Problem details >>
Could you print exactly the lines from the one that contains "This screenshot has width=1620, height=892." to the end of the data, both ends included, and nothing else? Skip the pictures.

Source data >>
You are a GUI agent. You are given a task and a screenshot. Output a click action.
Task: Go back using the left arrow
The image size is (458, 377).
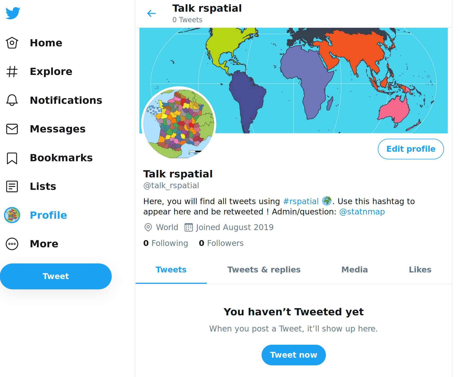[151, 13]
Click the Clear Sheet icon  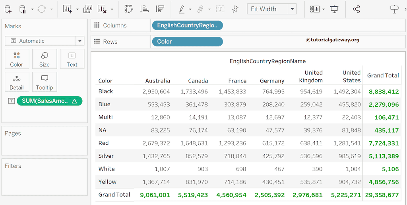point(102,9)
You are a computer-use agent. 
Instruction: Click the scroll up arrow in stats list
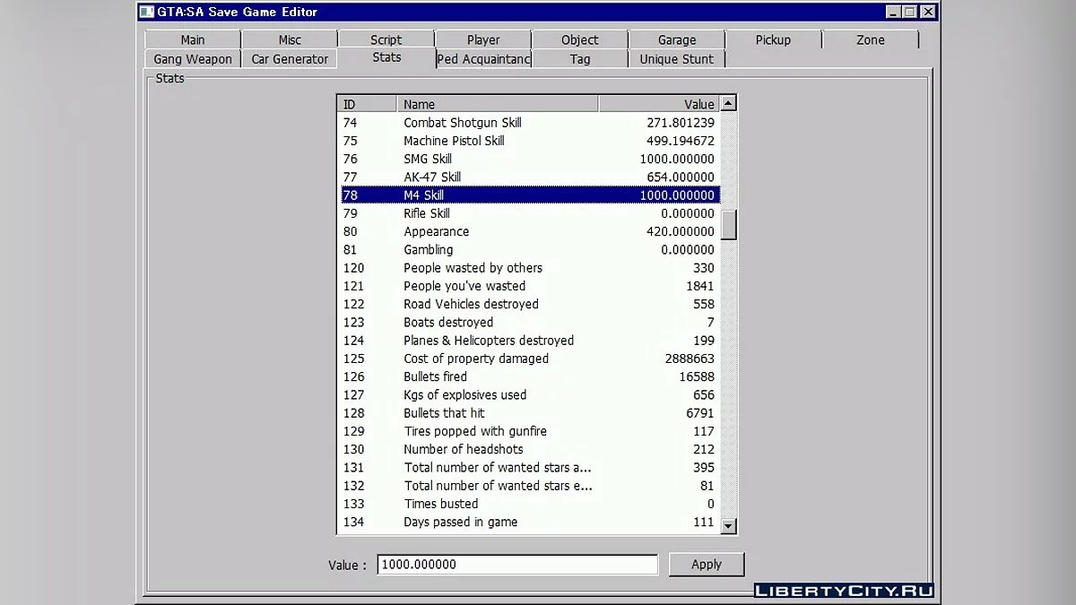pyautogui.click(x=728, y=104)

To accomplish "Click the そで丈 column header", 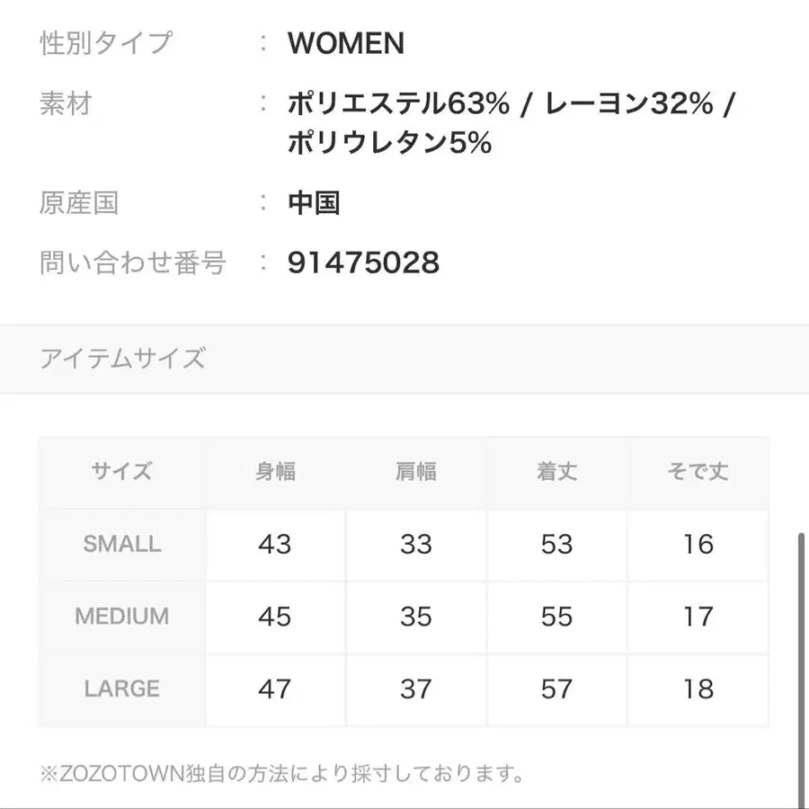I will (x=698, y=471).
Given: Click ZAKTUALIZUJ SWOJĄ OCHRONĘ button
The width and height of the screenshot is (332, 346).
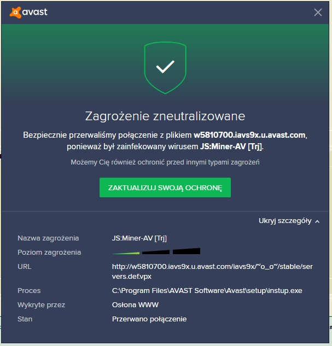Looking at the screenshot, I should (x=165, y=187).
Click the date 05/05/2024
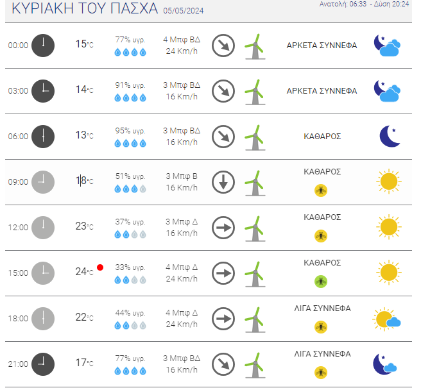The height and width of the screenshot is (388, 421). coord(184,11)
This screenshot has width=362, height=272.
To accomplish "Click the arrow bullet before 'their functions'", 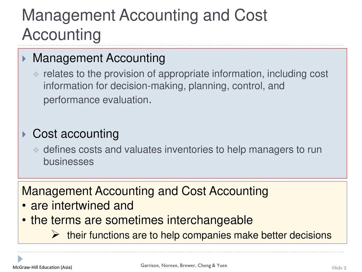I will pyautogui.click(x=56, y=234).
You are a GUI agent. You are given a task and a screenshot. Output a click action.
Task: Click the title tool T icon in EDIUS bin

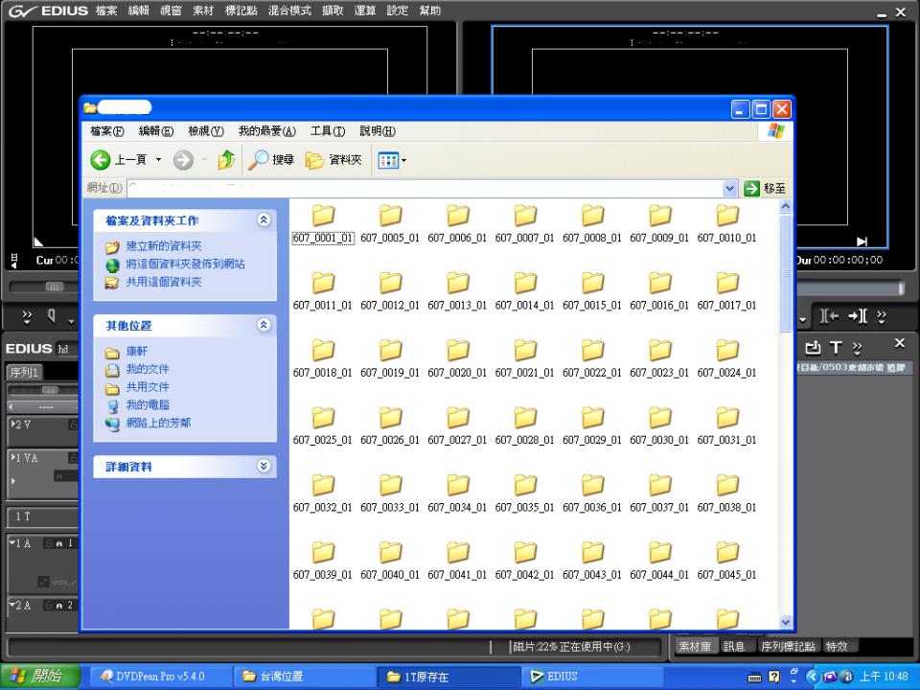(836, 347)
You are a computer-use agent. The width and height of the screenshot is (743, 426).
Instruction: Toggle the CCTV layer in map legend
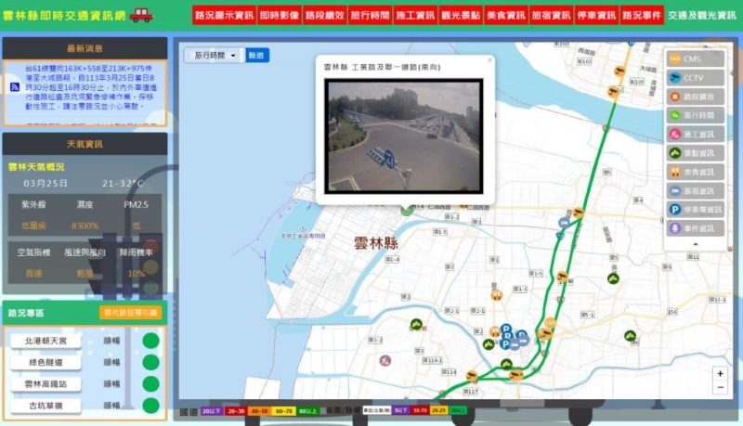coord(695,78)
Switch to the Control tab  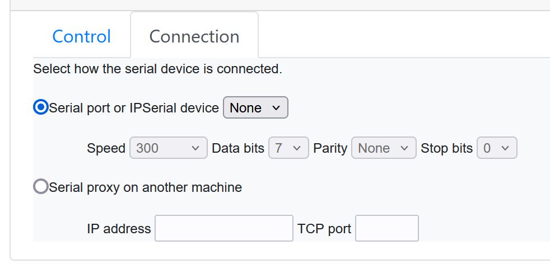click(x=81, y=36)
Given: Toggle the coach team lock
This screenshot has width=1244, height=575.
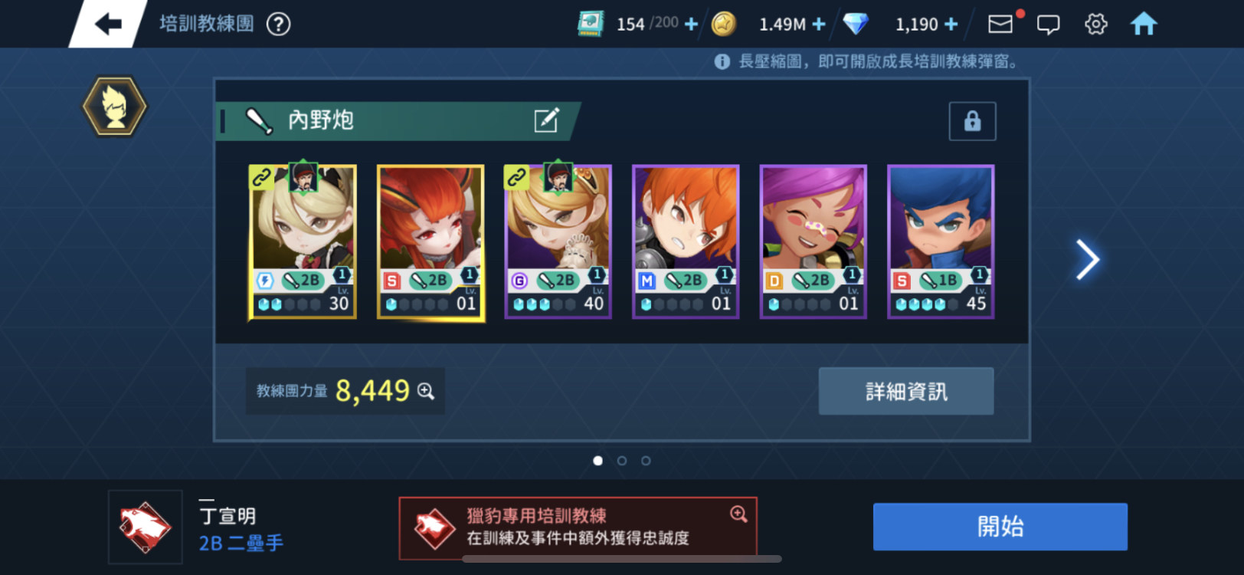Looking at the screenshot, I should tap(972, 121).
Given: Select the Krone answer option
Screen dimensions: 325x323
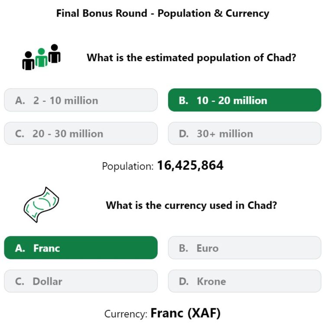Looking at the screenshot, I should pos(244,281).
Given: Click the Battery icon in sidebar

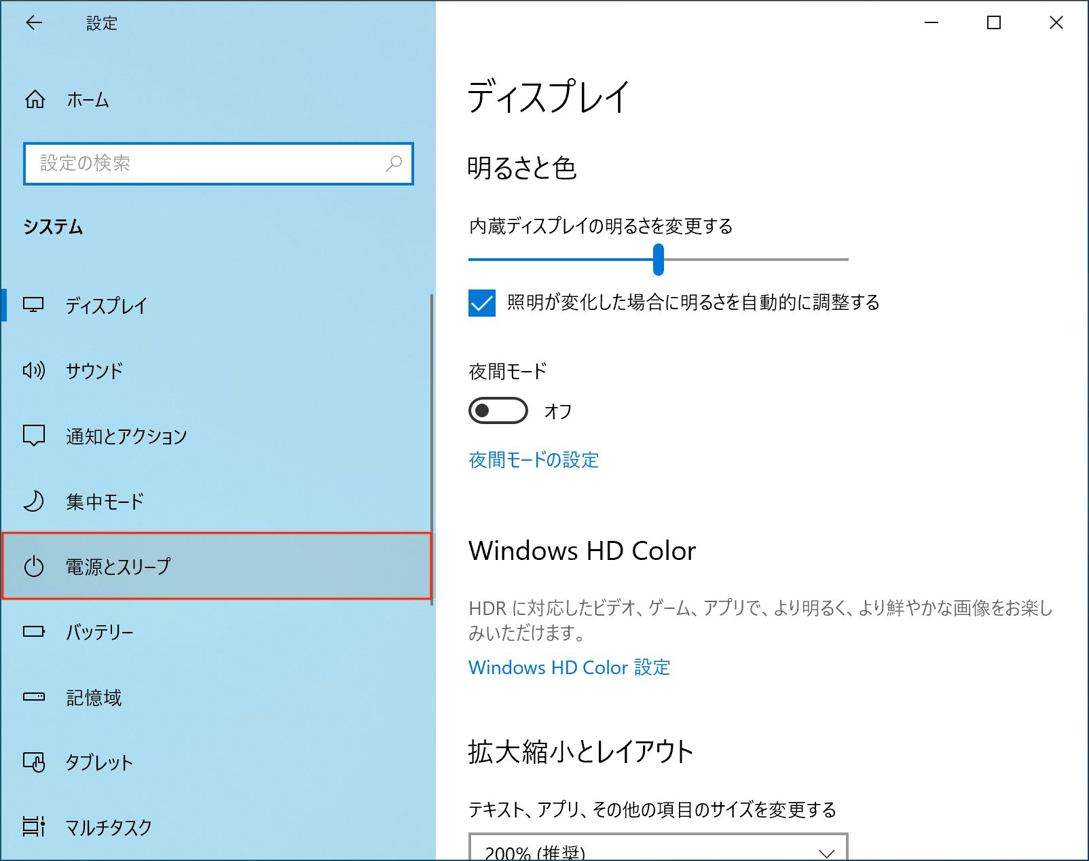Looking at the screenshot, I should coord(33,632).
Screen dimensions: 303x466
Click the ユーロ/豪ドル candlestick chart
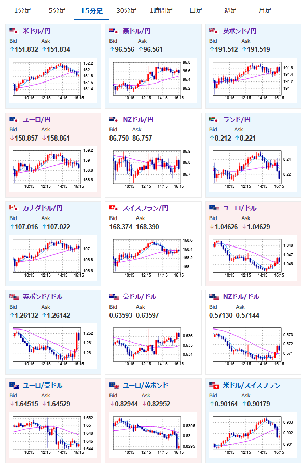click(x=53, y=435)
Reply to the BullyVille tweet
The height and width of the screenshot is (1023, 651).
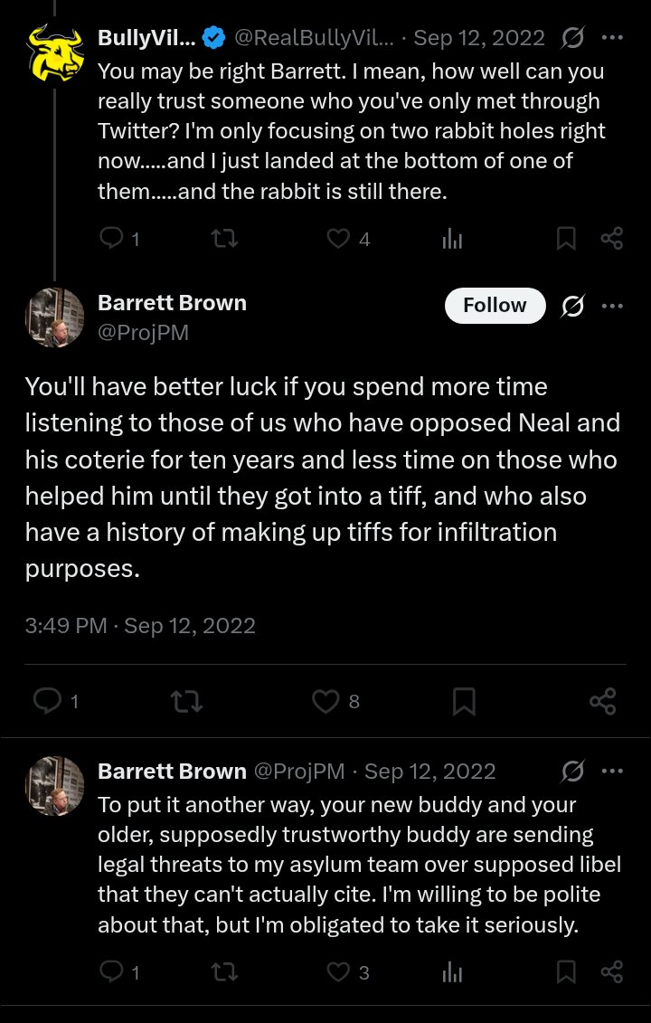click(111, 239)
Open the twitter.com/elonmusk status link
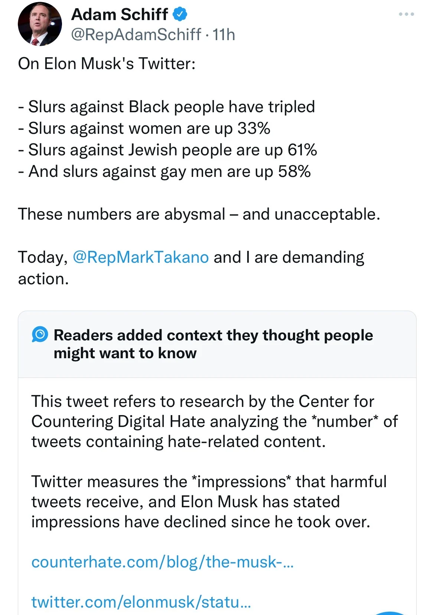434x615 pixels. pyautogui.click(x=141, y=602)
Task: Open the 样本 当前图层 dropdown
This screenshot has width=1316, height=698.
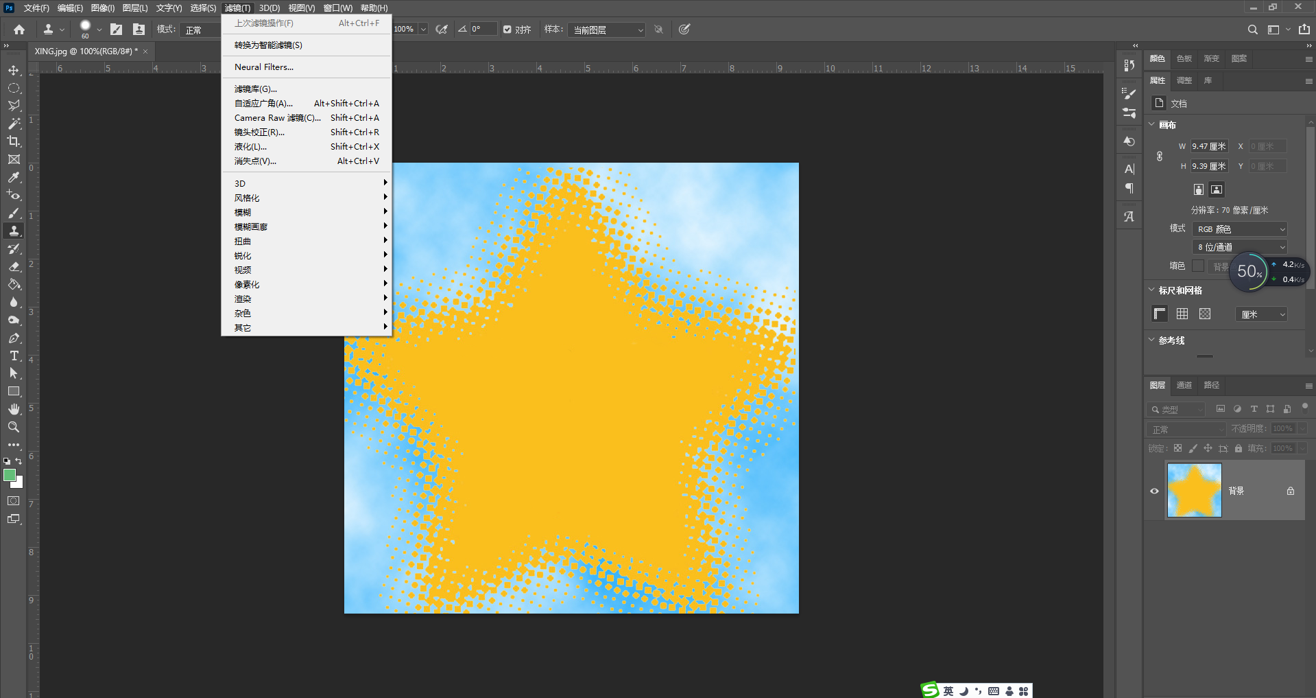Action: click(x=607, y=30)
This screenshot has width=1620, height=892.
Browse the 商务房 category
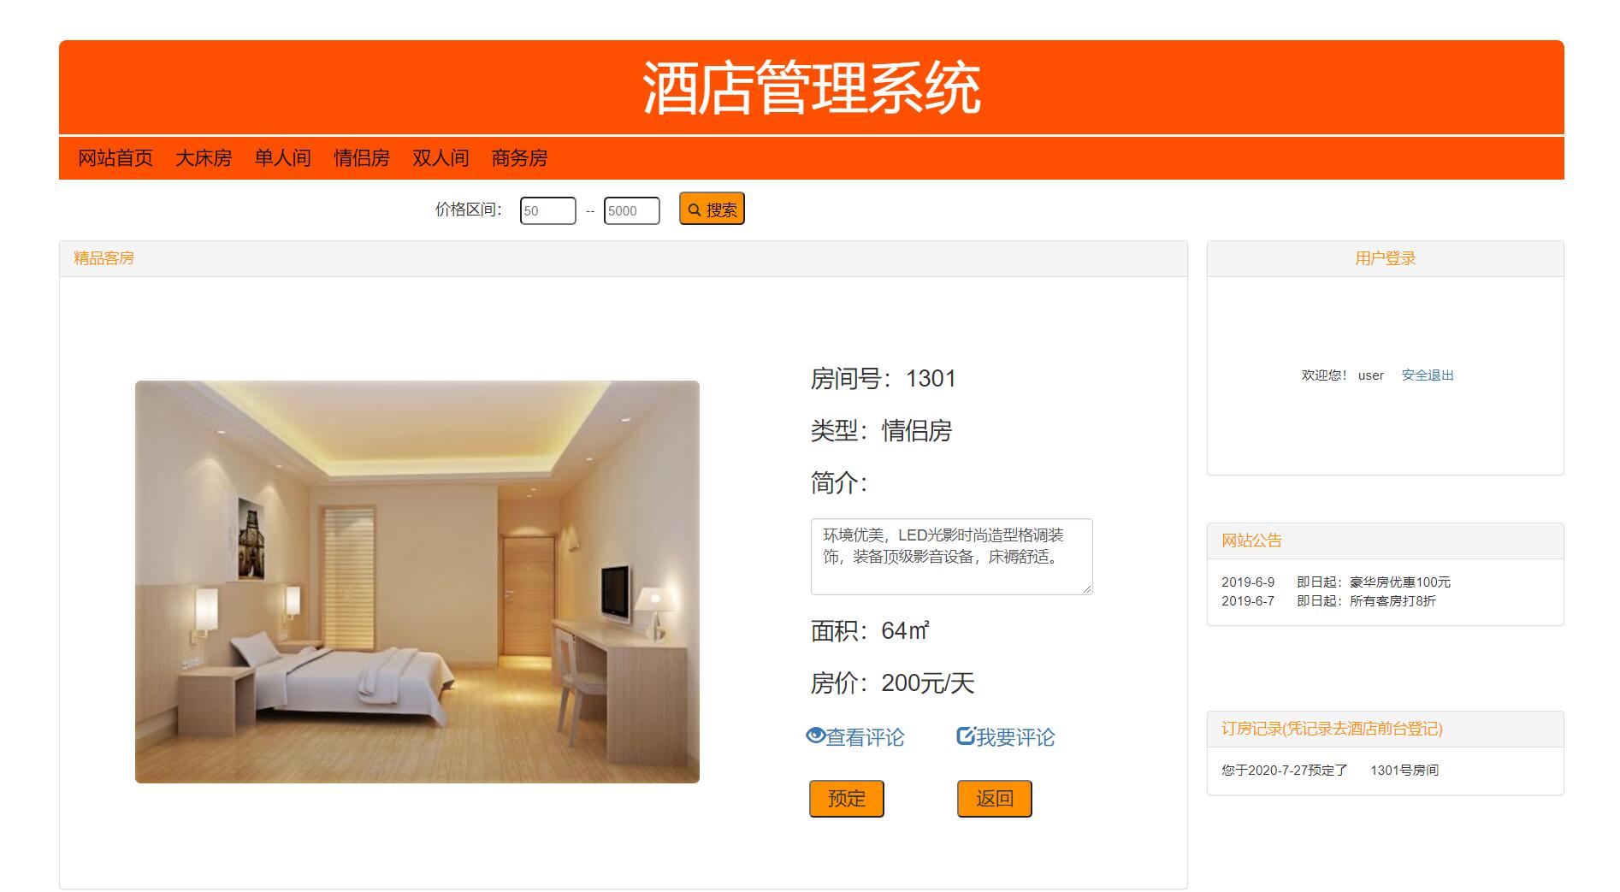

Solved exercise >>
This screenshot has width=1620, height=892.
Browse the 商务房 category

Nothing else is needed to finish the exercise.